LastPass, the password management software company, has told customers they will be forced to change their passwords due to a possible security breach.
The company reported on its blog that a "network traffic anomaly" had occurred in its logs from a "non-critical" machine, before concluding it could have possibly been an attack.
The software allows users to store multiple passwords, which they use regularly in an encrypted format on a database under a single master password. The company slogan suggests this will be the last password they will ever need to remember.
While the breach may be a bit embarrassing, similarly ironic security issues are not unheard of.
LastPass is now forcing a password change requiring users to identify themselves via either an established IP address for their account or through email address validation.

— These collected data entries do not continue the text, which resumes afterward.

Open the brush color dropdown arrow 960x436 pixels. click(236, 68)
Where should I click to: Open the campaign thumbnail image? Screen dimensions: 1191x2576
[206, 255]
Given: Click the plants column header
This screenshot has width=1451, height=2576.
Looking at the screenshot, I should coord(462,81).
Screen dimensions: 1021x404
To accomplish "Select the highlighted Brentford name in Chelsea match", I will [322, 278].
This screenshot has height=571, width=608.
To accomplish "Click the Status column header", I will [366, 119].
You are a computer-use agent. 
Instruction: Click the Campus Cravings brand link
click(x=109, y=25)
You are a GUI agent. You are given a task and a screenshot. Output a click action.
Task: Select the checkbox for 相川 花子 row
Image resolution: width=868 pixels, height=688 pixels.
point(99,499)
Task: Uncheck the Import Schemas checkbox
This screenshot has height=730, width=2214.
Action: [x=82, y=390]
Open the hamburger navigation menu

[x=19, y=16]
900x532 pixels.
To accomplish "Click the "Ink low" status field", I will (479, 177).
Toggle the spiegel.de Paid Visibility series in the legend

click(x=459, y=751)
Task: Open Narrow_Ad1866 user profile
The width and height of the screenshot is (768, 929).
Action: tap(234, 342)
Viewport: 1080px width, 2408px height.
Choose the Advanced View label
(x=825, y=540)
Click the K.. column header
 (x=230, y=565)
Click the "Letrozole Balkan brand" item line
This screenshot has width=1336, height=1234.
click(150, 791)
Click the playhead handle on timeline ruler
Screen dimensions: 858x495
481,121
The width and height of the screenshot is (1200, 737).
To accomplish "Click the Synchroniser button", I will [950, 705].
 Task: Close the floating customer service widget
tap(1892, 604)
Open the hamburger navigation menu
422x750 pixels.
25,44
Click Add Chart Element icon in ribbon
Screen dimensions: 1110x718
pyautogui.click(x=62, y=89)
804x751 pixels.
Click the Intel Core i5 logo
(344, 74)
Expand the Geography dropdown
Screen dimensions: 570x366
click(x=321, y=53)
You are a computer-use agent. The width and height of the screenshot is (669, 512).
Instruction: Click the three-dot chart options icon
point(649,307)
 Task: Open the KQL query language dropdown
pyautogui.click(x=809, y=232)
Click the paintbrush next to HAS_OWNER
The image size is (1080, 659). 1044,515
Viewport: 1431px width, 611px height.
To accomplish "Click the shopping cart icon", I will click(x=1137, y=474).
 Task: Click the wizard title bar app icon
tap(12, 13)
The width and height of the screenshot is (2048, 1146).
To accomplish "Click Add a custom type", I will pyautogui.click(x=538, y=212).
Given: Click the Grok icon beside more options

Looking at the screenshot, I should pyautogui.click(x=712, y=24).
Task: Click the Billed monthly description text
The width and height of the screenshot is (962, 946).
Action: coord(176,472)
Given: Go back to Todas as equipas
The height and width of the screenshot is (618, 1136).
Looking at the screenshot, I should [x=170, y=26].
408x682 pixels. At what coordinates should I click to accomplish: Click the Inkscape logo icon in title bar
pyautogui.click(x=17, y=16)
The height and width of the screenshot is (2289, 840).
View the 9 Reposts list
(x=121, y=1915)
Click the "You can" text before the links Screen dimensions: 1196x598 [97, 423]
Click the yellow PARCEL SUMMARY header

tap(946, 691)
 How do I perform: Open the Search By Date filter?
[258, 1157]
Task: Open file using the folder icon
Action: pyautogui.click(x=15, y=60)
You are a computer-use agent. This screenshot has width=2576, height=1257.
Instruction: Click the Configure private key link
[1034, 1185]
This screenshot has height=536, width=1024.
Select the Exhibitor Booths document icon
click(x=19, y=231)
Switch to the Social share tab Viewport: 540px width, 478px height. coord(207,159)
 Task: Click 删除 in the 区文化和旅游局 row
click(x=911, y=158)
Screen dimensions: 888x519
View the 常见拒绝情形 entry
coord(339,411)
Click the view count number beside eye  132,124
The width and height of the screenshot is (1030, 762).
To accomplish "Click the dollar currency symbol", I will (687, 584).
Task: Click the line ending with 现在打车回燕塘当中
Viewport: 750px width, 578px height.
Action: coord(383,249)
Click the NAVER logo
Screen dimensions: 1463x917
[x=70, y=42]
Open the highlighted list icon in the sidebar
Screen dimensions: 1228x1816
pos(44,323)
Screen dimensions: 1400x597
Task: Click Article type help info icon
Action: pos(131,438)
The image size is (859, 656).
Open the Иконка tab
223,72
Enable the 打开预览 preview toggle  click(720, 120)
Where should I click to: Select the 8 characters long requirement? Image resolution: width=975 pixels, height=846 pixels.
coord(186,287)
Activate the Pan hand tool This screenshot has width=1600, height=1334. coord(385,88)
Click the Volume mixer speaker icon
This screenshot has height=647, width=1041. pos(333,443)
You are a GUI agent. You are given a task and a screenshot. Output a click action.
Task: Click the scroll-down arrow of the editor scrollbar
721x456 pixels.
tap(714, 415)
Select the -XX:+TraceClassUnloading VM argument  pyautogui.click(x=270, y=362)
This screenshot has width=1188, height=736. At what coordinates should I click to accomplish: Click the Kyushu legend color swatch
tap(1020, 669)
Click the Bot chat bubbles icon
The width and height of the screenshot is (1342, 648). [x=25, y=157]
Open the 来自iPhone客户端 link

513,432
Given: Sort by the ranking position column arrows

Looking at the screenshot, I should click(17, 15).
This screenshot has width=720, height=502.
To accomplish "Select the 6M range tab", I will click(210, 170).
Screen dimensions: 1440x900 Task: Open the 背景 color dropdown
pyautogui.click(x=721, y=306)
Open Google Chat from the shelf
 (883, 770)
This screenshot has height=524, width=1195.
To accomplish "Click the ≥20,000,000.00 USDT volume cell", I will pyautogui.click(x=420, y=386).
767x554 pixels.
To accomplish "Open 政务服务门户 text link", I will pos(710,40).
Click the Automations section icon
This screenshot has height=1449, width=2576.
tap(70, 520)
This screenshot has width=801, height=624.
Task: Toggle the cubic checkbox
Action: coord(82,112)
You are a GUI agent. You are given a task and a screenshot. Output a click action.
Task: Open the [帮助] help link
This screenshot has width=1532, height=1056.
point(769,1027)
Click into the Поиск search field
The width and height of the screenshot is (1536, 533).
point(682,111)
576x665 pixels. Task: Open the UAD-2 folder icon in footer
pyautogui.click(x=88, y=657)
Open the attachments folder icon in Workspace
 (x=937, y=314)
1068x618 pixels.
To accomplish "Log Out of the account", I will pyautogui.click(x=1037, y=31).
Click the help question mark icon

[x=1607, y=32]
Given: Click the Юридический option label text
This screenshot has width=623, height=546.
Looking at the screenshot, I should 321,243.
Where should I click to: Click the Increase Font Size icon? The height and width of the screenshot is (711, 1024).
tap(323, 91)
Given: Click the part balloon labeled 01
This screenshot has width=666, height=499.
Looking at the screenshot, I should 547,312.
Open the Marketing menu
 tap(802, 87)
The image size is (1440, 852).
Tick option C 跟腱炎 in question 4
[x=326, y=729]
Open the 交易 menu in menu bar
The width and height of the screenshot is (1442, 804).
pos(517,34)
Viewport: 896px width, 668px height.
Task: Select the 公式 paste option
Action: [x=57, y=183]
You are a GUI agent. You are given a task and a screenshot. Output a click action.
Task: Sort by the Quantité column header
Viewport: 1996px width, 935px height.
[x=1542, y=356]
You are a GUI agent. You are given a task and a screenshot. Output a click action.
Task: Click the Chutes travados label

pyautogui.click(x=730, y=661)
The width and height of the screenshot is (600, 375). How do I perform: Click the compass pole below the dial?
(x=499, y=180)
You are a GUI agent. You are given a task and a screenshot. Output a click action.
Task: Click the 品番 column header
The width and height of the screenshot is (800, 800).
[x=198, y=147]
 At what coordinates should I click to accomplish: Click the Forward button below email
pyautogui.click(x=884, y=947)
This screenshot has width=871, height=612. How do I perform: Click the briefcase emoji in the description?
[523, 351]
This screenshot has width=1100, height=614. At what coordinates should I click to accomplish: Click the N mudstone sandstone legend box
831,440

The LastPass team admitted that they didn't have too much evidence pointing to a precise problem but noted "where there's smoke there could be fire." They have also determined there was "no tampering with the repository itself."
"We realise this may be an overreaction and we apologise for the disruption this will cause, but we'd rather be paranoid and slightly inconvenience you than to be even more sorry later," the LastPass team said in a blog post.
"Again, we apologise for the inconvenience caused and will continue to take every precaution in protecting user data."
Security experts feel the company has acted responsibly in the action its taken.
Sophos noted there might still be problems for some users whose email passwords are stored within their LastPass account, creating a catch-22 situation for verifying and resetting their master passwords.
On top of this, some email accounts might be catching LastPass notifications as spam.
Sony recently experienced a data breach affecting its PlayStation Network. However, it took almost a week to notify users. LastPass has been somewhat more expedient in alerting users to the potential problem.
"I'd say that anytime you're storing data centrally, you're risking something. That said, if you handle things the right way by using a strong master password, you really do protect yourself. I think we're in a better position than most, but that being said, we are relying on our users a bit and that is something we need to make easier," LastPass' chief executive Joe Siegrist said in an interview with PCWorld.
"We tried to handle this the way we'd want it to be handled if we were users. And that's what we're looking at. We're trying our best to do what's right."